### Aim of the task:
Repeat the entries that appear below, exactly and in full.

### Task data:
---+---
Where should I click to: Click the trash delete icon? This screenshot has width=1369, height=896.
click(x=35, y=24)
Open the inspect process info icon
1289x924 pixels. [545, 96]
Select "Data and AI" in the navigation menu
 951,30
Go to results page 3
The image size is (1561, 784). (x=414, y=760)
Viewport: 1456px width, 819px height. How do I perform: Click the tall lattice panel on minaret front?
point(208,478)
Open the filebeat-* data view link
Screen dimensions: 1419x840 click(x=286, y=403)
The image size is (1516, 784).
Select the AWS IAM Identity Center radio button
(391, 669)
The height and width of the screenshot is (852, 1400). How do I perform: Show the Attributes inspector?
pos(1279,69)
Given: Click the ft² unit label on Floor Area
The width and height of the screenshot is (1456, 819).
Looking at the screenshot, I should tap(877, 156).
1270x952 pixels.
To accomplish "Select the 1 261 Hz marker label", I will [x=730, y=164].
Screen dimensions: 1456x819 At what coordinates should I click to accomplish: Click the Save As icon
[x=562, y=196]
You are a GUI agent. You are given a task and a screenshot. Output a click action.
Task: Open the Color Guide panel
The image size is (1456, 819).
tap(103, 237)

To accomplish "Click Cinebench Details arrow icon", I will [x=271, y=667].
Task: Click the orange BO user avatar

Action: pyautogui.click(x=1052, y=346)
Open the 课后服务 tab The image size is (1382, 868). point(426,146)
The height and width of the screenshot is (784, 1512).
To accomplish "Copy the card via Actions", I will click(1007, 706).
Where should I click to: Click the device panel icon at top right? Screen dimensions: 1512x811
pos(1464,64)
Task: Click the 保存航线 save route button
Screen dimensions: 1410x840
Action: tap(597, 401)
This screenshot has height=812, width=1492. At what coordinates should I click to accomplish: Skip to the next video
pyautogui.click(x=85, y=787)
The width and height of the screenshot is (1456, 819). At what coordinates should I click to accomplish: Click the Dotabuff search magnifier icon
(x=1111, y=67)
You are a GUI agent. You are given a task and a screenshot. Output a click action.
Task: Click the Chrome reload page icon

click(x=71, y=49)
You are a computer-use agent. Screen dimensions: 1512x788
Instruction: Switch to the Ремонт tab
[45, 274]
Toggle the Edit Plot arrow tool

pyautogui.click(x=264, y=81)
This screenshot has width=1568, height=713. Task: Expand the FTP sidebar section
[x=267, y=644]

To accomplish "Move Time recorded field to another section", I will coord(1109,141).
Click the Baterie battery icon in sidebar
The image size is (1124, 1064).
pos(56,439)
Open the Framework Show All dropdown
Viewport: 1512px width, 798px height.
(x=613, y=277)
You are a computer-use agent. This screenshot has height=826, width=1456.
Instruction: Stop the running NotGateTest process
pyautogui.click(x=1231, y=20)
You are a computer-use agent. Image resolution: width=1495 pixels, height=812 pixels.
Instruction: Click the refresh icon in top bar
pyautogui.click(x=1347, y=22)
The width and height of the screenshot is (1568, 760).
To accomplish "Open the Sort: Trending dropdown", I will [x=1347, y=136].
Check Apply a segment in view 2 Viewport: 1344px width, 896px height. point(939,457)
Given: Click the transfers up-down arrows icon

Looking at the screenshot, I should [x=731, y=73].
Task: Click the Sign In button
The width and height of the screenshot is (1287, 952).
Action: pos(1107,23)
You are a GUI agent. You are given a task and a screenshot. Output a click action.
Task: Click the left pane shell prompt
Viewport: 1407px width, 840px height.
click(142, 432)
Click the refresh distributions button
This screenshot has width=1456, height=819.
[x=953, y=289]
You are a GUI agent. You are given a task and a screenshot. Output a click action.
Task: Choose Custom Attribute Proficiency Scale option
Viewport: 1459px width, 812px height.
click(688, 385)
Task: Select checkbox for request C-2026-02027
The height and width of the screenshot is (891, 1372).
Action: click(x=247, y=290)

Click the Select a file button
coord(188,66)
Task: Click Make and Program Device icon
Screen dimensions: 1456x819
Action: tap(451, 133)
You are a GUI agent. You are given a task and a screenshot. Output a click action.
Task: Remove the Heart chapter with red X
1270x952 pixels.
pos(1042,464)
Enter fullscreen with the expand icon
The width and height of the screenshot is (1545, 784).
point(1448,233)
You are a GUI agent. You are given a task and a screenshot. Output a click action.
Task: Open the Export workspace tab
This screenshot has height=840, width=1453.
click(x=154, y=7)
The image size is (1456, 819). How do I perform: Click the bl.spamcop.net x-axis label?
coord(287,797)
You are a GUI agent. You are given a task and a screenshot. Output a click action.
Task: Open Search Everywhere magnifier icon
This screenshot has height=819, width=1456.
---+---
### Response below:
Where should I click to: Click the trash delete icon? This screenshot has width=1369, height=896.
click(x=35, y=24)
Open the inspect process info icon
1289x924 pixels. [545, 96]
Select "Data and AI" in the navigation menu
 951,30
Go to results page 3
The image size is (1561, 784). (x=414, y=760)
Viewport: 1456px width, 819px height. How do I perform: Click the tall lattice panel on minaret front?
point(208,478)
Open the filebeat-* data view link
Screen dimensions: 1419x840 click(x=286, y=403)
The image size is (1516, 784).
Select the AWS IAM Identity Center radio button
(391, 669)
The height and width of the screenshot is (852, 1400). How do I perform: Show the Attributes inspector?
pos(1279,69)
Given: Click the ft² unit label on Floor Area
The width and height of the screenshot is (1456, 819).
Looking at the screenshot, I should tap(877, 156).
1270x952 pixels.
To accomplish "Select the 1 261 Hz marker label", I will [x=730, y=164].
Screen dimensions: 1456x819 At what coordinates should I click to accomplish: Click the Save As icon
[x=562, y=196]
You are a GUI agent. You are given a task and a screenshot. Output a click action.
Task: Open the Color Guide panel
The image size is (1456, 819).
tap(103, 237)

To accomplish "Click Cinebench Details arrow icon", I will [x=271, y=667].
Task: Click the orange BO user avatar

Action: pyautogui.click(x=1052, y=346)
Open the 课后服务 tab The image size is (1382, 868). point(426,146)
The height and width of the screenshot is (784, 1512).
To accomplish "Copy the card via Actions", I will click(1007, 706).
Where should I click to: Click the device panel icon at top right? Screen dimensions: 1512x811
pos(1464,64)
Task: Click the 保存航线 save route button
Screen dimensions: 1410x840
Action: tap(597, 401)
This screenshot has height=812, width=1492. At what coordinates should I click to accomplish: Skip to the next video
pyautogui.click(x=85, y=787)
The width and height of the screenshot is (1456, 819). At what coordinates should I click to accomplish: Click the Dotabuff search magnifier icon
(x=1111, y=67)
You are a GUI agent. You are given a task and a screenshot. Output a click action.
Task: Click the Chrome reload page icon

click(x=71, y=49)
You are a computer-use agent. Screen dimensions: 1512x788
Instruction: Switch to the Ремонт tab
[45, 274]
Toggle the Edit Plot arrow tool

pyautogui.click(x=264, y=81)
This screenshot has width=1568, height=713. Task: Expand the FTP sidebar section
[x=267, y=644]

To accomplish "Move Time recorded field to another section", I will coord(1109,141).
Click the Baterie battery icon in sidebar
The image size is (1124, 1064).
pos(56,439)
Open the Framework Show All dropdown
Viewport: 1512px width, 798px height.
(x=613, y=277)
You are a computer-use agent. This screenshot has height=826, width=1456.
Instruction: Stop the running NotGateTest process
pyautogui.click(x=1231, y=20)
You are a computer-use agent. Image resolution: width=1495 pixels, height=812 pixels.
Instruction: Click the refresh icon in top bar
pyautogui.click(x=1347, y=22)
The width and height of the screenshot is (1568, 760).
To accomplish "Open the Sort: Trending dropdown", I will [x=1347, y=136].
Check Apply a segment in view 2 Viewport: 1344px width, 896px height. point(939,457)
Given: Click the transfers up-down arrows icon

Looking at the screenshot, I should [x=731, y=73].
Task: Click the Sign In button
The width and height of the screenshot is (1287, 952).
Action: pos(1107,23)
You are a GUI agent. You are given a task and a screenshot. Output a click action.
Task: Click the left pane shell prompt
Viewport: 1407px width, 840px height.
click(142, 432)
Click the refresh distributions button
This screenshot has width=1456, height=819.
[x=953, y=289]
You are a GUI agent. You are given a task and a screenshot. Output a click action.
Task: Choose Custom Attribute Proficiency Scale option
Viewport: 1459px width, 812px height.
click(688, 385)
Task: Select checkbox for request C-2026-02027
The height and width of the screenshot is (891, 1372).
Action: click(x=247, y=290)

Click the Select a file button
coord(188,66)
Task: Click Make and Program Device icon
Screen dimensions: 1456x819
Action: tap(451, 133)
You are a GUI agent. You are given a task and a screenshot. Output a click action.
Task: Remove the Heart chapter with red X
1270x952 pixels.
pos(1042,464)
Enter fullscreen with the expand icon
The width and height of the screenshot is (1545, 784).
point(1448,233)
You are a GUI agent. You are given a task and a screenshot. Output a click action.
Task: Open the Export workspace tab
This screenshot has height=840, width=1453.
click(x=154, y=7)
The image size is (1456, 819). How do I perform: Click the bl.spamcop.net x-axis label?
coord(287,797)
You are a GUI agent. You are given a task and a screenshot. Output a click action.
Task: Open Search Everywhere magnifier icon
This screenshot has height=819, width=1456.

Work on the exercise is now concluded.